The Bush was reported as saying at the same time that “politicians” were trying to dictate to military men. Is he not a politician? Does he not dictate action to military men, often against their military judgment? This type of statement is a sure indicator of a shallow intellect and a devious character. Say anything that sounds good at the moment, without regard for meaning. We all know people like this. Usually people trying to cheat us in a deal.
The Virginia Tech University massacre provided a bonanza of evidence on the debasement of our public language. On the third day it was reported that “Focus has now turned to the shooter.” News is supposed to report what happens. There is no “focus” and it did not “turn.”
This was followed by “The question now is why,” another imaginary event that exists only in the mindless verbiage of the speaker. More and more reporting resembles this.

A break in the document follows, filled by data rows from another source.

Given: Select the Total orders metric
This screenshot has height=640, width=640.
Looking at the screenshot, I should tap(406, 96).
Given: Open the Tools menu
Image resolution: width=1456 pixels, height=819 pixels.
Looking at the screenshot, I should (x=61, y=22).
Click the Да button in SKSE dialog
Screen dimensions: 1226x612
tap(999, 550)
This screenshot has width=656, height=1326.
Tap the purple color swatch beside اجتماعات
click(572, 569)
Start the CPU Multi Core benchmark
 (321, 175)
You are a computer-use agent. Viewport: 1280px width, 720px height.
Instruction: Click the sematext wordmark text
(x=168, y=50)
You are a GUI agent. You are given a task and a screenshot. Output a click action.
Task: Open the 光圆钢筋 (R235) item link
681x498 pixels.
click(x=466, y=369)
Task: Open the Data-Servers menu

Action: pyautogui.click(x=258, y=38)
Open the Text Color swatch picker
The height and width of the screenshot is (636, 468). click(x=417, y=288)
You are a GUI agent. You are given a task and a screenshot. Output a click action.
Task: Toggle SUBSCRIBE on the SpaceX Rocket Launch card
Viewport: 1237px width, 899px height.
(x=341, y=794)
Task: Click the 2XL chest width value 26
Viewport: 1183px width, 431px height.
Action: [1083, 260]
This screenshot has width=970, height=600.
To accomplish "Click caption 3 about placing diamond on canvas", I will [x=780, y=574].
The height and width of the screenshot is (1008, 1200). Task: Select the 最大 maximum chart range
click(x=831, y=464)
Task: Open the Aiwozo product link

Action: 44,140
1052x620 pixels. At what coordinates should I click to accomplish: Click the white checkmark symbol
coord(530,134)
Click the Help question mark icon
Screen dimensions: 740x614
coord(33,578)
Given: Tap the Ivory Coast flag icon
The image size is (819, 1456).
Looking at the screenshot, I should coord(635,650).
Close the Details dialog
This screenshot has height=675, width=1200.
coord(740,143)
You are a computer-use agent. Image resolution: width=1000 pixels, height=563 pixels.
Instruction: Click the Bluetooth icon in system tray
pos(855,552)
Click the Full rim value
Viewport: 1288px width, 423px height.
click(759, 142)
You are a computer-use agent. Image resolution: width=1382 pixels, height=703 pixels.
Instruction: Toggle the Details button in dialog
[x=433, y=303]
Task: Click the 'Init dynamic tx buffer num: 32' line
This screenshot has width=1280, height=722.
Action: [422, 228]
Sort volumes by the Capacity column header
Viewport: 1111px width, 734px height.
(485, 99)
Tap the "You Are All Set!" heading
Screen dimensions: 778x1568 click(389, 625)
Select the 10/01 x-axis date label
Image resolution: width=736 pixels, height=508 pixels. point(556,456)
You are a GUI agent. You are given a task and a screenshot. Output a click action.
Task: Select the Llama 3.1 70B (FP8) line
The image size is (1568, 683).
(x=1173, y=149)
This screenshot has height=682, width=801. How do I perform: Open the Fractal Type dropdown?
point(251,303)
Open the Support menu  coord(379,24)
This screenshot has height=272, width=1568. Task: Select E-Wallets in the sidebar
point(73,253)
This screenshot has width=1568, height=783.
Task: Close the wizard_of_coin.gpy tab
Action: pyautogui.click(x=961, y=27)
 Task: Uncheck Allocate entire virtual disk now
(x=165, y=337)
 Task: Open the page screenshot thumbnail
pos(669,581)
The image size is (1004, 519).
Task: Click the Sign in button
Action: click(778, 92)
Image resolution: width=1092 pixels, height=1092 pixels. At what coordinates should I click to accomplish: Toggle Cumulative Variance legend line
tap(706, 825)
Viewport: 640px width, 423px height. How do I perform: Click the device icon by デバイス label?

Its purveyors without thinking are adopting the tricks of advertising and entertainment to catch the saps. In fact, my “focus” was on the shooter the first day, but I was unable to learn much about him because the “news” was mostly about the intangible (if not imaginary) emotions of the survivors.
I think the collapse of English as a living language in this country has a number of causes.
English is not the inherited language of most people outside the South—the Midwest was swamped by Germans and their stolid mental processes in the 19th century and the East has been continually transformed by non-English speakers. Then there is the American thirst for middle-class respectability, which is accompanied by the heaviest prevalence of pseudo-intellectualism in the world with its stilted thought and artificial language. But that is my speculation.
I could go into the spread of timid, breathy, Valley Girl speech among young women and increasingly among young men. Goodbye Gary Cooper and Burt Lancaster and hello Metrosexuals and National Review pundits.
Much more could be said along these lines. But right now I have to go find out why my invitation to the White House for the Haitian-American Heritage Celebration got lost in the mail again this year.